Task details:
Each line of the listing that includes the string "tweet" needs to be located and copied.
(Task data)
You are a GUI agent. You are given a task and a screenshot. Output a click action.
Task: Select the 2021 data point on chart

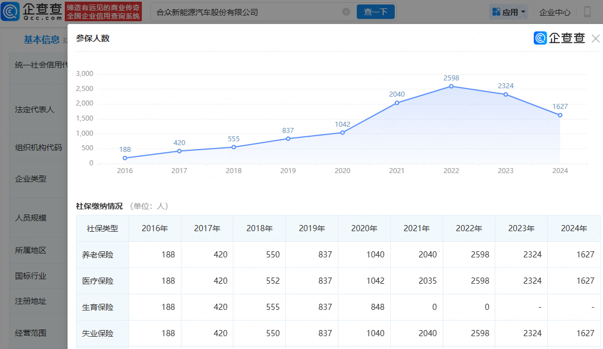[x=397, y=103]
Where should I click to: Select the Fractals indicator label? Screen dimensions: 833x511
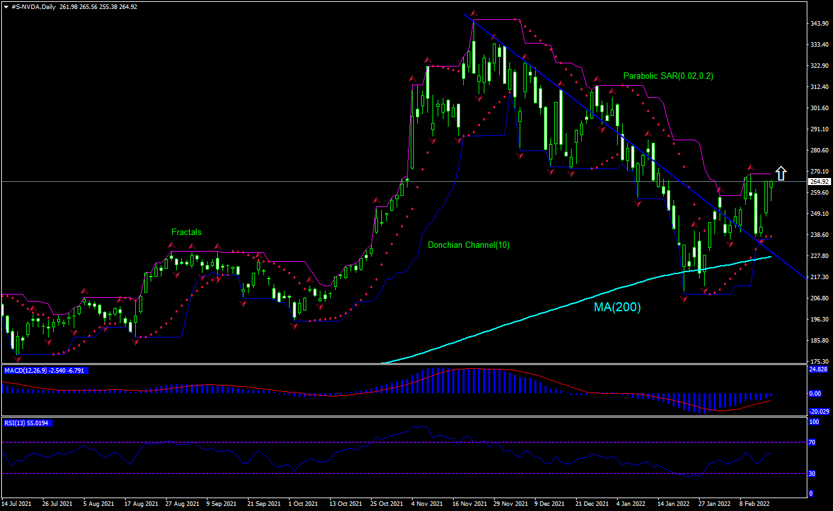pos(186,232)
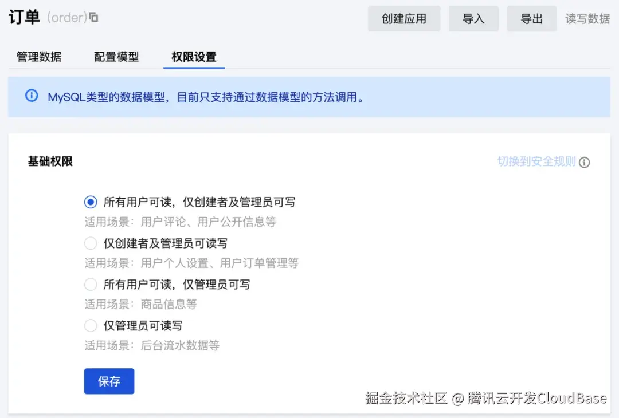Choose 所有用户可读，仅管理员可写 permission
This screenshot has width=619, height=418.
(91, 284)
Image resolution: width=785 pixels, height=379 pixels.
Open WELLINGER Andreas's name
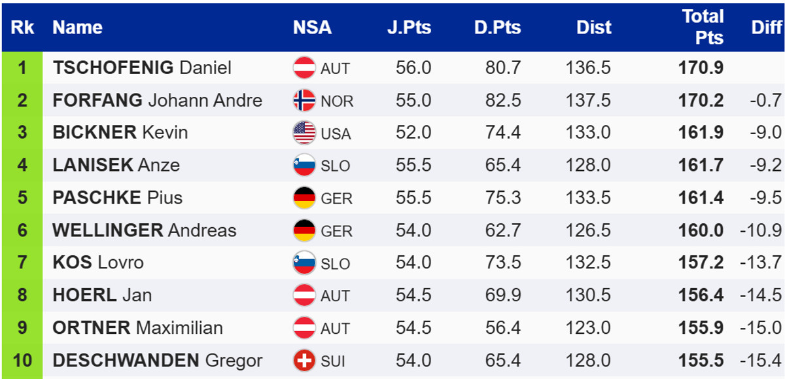click(x=144, y=230)
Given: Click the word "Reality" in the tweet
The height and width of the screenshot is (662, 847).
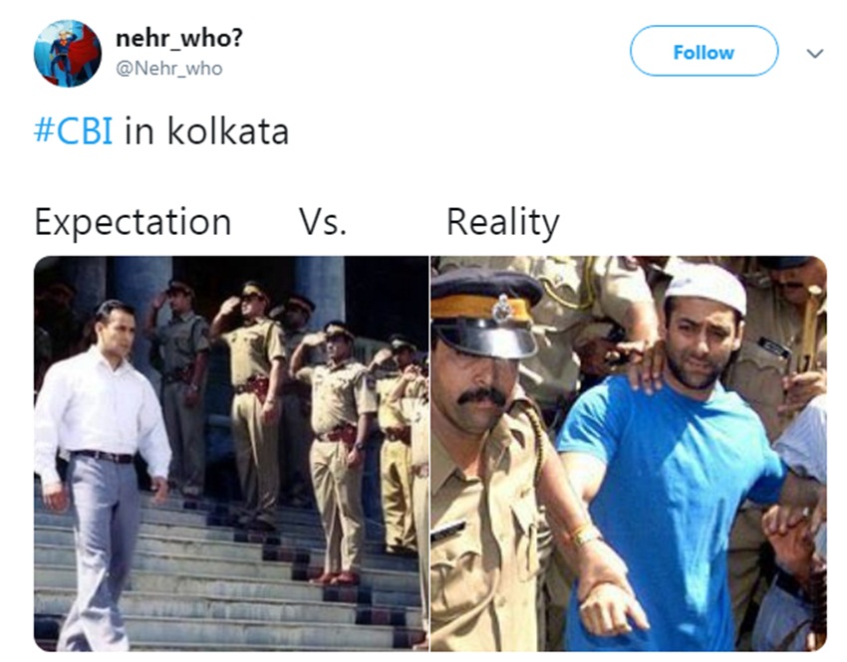Looking at the screenshot, I should (503, 222).
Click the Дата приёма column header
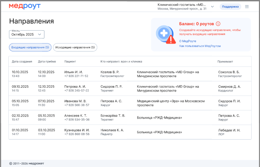Viewport: 260px width, 167px height. coord(47,61)
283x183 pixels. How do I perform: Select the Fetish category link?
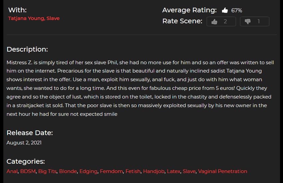pos(133,171)
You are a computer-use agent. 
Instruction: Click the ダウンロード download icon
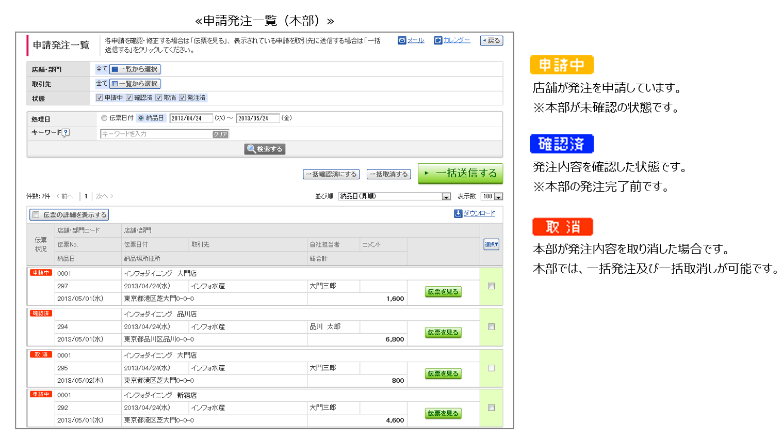[458, 213]
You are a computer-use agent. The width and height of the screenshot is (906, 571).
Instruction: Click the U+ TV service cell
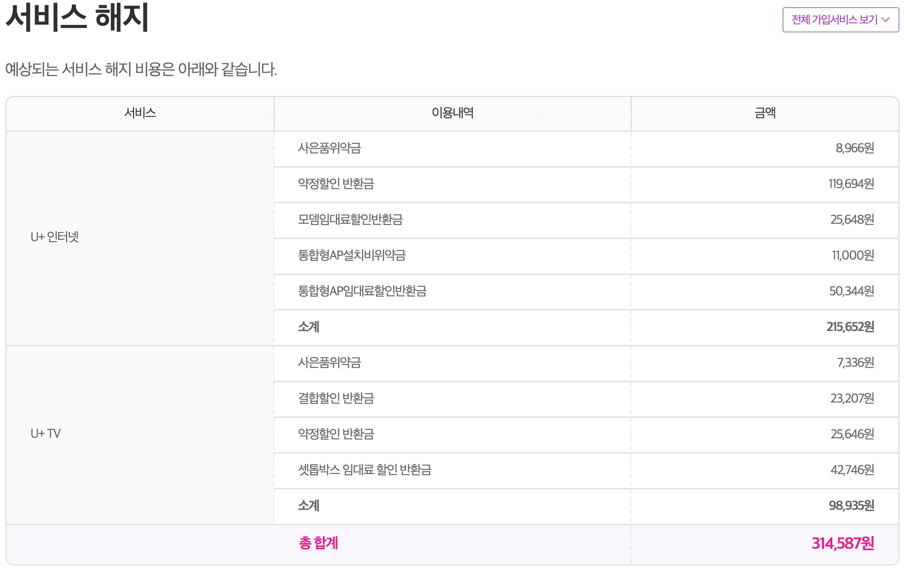[46, 434]
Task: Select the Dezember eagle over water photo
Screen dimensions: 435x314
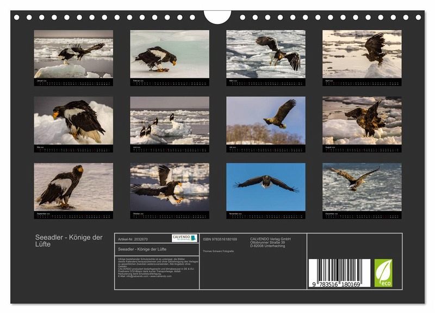Action: 362,187
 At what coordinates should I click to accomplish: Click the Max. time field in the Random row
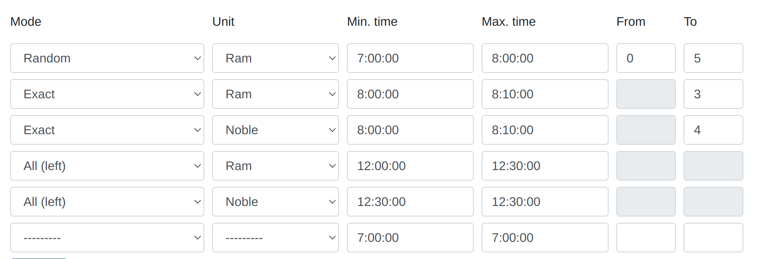click(x=545, y=58)
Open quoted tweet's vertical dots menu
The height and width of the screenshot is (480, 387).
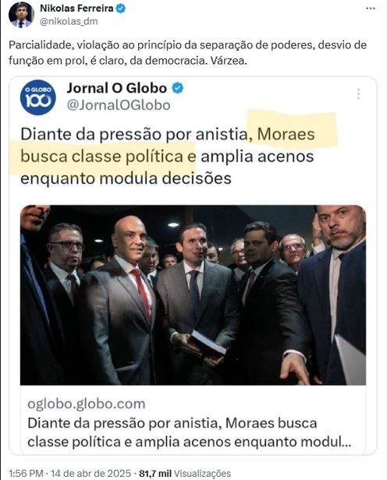(358, 94)
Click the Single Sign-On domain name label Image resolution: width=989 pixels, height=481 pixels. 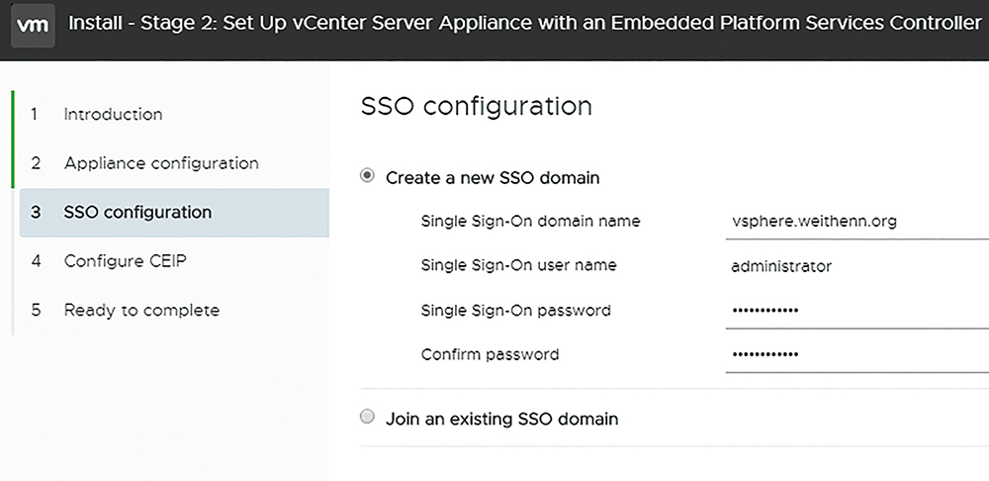point(530,222)

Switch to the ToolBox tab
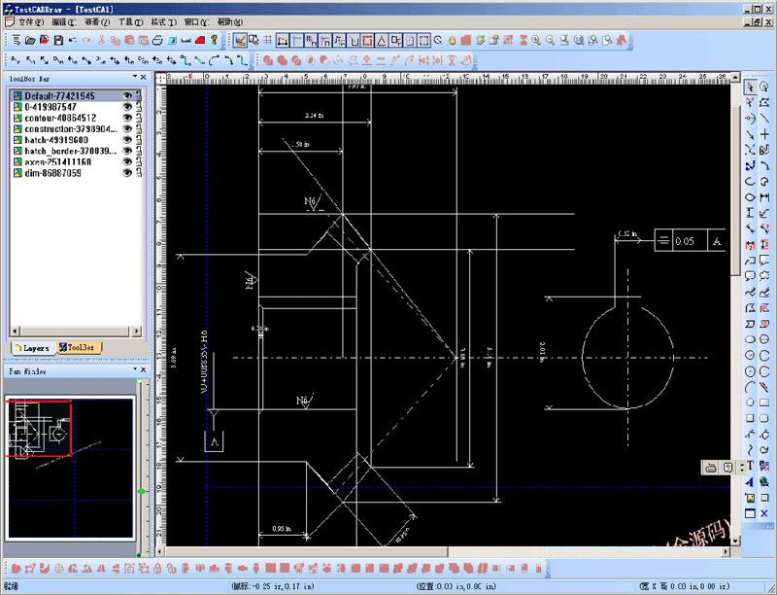coord(76,347)
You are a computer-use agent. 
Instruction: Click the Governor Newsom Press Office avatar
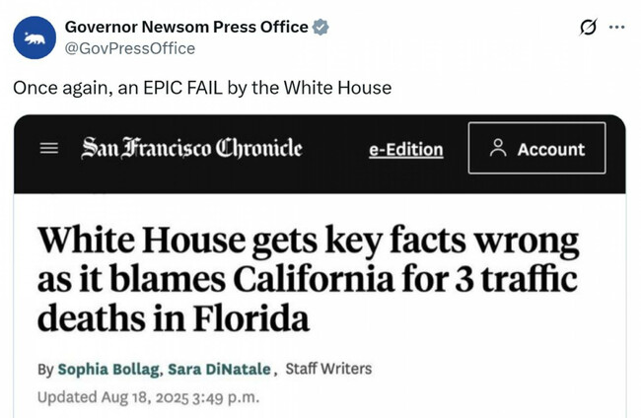(x=34, y=36)
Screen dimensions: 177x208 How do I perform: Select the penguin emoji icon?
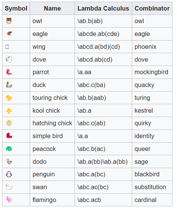coord(9,174)
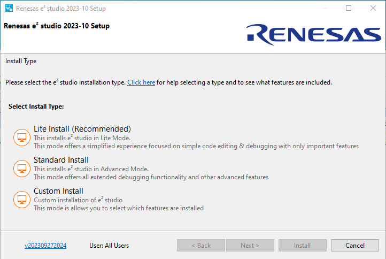Close the installer with the X button
The width and height of the screenshot is (386, 259).
coord(373,9)
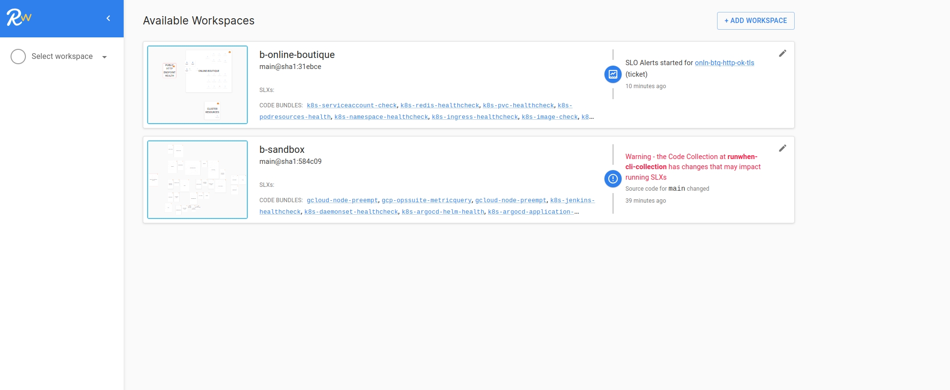Open the onln-btq-http-ok-tls SLO link
The image size is (950, 390).
724,63
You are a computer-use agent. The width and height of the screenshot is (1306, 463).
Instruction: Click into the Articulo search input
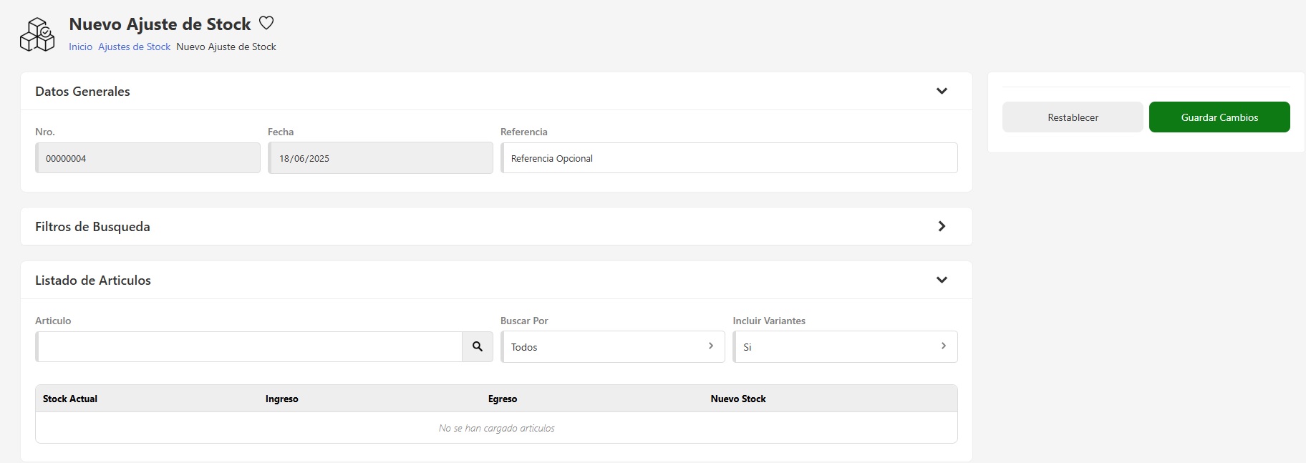point(249,347)
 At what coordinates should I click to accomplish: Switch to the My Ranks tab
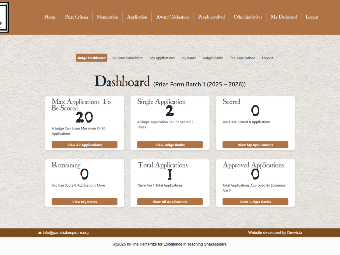point(189,58)
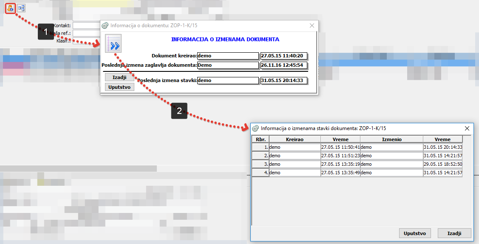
(End Task data)
Solution to this exercise:
Given: Click the word "Reality" in the tweet
Open quoted tweet's vertical dots menu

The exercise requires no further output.